Direction →
Transcribe the records character for character, from their first line through the line that contains "1918x1048 pixels. pyautogui.click(x=629, y=100)", with that line included.

====== Exercise materials ======

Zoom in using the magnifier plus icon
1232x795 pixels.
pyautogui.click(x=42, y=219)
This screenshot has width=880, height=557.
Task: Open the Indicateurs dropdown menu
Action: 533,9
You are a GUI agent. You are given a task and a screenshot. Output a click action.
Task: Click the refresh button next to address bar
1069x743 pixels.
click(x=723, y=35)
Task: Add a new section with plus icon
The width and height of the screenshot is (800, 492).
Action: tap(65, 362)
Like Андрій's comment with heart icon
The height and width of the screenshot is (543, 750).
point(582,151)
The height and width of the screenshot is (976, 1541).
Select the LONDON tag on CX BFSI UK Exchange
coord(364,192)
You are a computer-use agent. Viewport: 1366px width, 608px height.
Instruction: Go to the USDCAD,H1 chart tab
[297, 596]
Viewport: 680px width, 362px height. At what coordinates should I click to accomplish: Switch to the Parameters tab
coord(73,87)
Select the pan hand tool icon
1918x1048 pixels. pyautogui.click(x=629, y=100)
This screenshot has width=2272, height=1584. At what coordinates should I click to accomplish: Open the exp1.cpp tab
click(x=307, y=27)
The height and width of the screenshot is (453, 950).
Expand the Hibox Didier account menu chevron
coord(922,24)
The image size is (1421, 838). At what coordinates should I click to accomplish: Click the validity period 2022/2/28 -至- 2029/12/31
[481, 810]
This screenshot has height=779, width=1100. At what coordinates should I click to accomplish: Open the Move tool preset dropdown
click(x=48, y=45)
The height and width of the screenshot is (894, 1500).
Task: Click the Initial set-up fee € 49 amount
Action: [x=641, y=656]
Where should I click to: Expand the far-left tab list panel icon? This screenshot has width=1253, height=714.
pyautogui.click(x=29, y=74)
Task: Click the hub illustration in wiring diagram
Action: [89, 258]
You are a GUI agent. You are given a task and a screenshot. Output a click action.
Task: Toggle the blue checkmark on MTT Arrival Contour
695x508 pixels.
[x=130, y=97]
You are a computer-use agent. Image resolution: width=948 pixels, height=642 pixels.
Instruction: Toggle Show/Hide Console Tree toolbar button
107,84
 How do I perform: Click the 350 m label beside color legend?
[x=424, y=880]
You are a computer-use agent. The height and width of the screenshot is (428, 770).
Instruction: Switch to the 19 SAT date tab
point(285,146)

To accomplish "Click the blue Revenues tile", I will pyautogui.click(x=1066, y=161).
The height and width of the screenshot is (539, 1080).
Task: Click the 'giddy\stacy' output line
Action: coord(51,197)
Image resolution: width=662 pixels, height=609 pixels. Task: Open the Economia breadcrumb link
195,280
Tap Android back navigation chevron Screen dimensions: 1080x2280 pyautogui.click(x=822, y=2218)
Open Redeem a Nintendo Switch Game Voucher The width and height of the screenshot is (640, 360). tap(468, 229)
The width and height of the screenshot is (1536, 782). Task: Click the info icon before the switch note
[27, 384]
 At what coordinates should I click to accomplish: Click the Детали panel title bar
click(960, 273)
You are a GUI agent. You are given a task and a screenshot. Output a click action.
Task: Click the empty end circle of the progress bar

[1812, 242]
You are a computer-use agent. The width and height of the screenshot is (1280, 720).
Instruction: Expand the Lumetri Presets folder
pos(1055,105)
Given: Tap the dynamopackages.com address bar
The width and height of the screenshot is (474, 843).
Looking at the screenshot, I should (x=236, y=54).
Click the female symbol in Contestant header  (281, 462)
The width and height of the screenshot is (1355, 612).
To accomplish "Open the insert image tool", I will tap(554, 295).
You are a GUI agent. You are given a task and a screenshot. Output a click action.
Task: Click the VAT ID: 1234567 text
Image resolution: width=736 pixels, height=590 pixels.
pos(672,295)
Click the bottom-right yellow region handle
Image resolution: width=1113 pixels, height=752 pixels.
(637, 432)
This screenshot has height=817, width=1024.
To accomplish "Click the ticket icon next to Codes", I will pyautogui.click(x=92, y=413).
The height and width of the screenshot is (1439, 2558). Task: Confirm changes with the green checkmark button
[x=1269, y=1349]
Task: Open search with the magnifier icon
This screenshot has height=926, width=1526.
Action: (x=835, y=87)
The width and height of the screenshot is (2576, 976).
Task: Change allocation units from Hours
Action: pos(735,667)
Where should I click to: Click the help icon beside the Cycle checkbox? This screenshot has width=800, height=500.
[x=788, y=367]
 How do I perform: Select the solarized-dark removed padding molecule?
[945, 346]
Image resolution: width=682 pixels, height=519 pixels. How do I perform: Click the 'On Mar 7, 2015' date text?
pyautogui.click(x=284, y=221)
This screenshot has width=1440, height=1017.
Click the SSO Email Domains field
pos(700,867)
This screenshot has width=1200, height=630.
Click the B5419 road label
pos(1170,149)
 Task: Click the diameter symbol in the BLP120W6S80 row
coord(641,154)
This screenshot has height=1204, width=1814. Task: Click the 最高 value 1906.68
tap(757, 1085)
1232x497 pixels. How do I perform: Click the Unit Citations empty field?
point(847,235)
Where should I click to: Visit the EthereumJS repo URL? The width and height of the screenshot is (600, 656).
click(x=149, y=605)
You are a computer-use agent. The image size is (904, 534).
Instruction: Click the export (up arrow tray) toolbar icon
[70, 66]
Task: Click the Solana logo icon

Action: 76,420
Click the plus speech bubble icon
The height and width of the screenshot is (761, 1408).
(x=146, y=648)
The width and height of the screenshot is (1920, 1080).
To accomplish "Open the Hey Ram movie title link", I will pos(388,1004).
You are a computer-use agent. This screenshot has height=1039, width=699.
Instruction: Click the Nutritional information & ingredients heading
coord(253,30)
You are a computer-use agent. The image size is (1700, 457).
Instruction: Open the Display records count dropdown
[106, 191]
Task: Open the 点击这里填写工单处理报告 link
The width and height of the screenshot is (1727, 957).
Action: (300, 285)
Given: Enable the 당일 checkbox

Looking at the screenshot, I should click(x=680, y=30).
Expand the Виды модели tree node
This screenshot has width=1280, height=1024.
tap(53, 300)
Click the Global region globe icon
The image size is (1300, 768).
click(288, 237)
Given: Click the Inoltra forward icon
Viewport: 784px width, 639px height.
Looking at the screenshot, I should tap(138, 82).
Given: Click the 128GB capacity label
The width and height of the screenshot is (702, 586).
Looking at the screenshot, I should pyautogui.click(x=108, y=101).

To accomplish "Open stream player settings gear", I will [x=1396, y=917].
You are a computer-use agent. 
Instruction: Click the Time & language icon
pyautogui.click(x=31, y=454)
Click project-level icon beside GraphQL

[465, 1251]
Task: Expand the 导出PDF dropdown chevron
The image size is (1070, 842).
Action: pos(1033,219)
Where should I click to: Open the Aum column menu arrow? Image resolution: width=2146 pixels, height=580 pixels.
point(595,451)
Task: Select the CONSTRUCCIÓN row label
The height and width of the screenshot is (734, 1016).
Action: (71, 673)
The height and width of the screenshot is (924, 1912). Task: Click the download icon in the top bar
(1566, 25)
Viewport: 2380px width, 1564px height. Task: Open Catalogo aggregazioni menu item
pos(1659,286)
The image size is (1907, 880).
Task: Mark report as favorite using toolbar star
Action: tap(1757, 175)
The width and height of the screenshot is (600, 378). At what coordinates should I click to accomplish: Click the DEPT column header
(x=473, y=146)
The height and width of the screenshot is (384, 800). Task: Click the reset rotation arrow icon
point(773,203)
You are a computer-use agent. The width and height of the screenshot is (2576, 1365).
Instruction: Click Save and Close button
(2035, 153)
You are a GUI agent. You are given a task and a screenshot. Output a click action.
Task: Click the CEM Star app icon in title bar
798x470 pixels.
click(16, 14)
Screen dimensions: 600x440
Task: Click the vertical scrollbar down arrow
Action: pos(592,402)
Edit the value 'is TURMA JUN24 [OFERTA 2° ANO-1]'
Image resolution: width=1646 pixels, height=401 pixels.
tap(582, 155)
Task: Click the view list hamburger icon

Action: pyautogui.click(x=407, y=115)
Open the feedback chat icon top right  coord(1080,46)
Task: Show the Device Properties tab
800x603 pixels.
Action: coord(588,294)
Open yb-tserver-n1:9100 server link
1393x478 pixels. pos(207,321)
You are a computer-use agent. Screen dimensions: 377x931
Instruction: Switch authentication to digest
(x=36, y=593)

======

Exercise response →
Zoom in using the magnifier plus icon
1232x795 pixels.
pyautogui.click(x=42, y=219)
This screenshot has width=880, height=557.
Task: Open the Indicateurs dropdown menu
Action: 533,9
You are a GUI agent. You are given a task and a screenshot. Output a click action.
Task: Click the refresh button next to address bar
1069x743 pixels.
click(x=723, y=35)
Task: Add a new section with plus icon
The width and height of the screenshot is (800, 492).
Action: tap(65, 362)
Like Андрій's comment with heart icon
The height and width of the screenshot is (543, 750).
point(582,151)
The height and width of the screenshot is (976, 1541).
Select the LONDON tag on CX BFSI UK Exchange
coord(364,192)
You are a computer-use agent. Viewport: 1366px width, 608px height.
Instruction: Go to the USDCAD,H1 chart tab
[297, 596]
Viewport: 680px width, 362px height. At what coordinates should I click to accomplish: Switch to the Parameters tab
coord(73,87)
Select the pan hand tool icon
1918x1048 pixels. pyautogui.click(x=629, y=100)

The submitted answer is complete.